> _What you will do_
Whenever a line in the listing contains "Magic", copy that line.
----------
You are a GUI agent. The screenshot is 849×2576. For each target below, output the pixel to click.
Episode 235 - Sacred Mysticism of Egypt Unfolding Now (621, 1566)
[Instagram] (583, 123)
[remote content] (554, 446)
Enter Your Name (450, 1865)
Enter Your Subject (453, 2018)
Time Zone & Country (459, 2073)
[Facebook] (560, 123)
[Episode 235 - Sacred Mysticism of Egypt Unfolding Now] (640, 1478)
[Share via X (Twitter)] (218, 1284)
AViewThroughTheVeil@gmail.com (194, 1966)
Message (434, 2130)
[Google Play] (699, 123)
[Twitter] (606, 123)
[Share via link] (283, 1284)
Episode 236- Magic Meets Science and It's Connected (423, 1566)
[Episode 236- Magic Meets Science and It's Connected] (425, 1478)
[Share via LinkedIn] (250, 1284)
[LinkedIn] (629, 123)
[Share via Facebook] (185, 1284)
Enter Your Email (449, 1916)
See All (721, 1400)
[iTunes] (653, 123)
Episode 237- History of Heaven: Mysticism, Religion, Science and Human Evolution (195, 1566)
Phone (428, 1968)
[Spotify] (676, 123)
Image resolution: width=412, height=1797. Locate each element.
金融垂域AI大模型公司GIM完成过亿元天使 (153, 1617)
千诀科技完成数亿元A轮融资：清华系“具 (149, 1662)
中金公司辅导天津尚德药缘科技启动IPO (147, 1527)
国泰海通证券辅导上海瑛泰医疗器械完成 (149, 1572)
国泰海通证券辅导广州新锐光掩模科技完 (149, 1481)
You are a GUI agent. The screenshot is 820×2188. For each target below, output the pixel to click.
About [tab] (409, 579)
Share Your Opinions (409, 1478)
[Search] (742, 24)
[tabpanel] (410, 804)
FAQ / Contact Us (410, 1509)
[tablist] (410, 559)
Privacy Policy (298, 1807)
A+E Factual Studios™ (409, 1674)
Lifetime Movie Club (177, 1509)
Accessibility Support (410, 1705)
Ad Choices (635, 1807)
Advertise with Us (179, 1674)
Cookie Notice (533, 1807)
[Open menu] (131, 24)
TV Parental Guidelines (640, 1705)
----------
> _Answer section_
Episode 236- Magic Meets Science and It's Connected (423, 1566)
[Episode 236- Magic Meets Science and It's Connected] (425, 1478)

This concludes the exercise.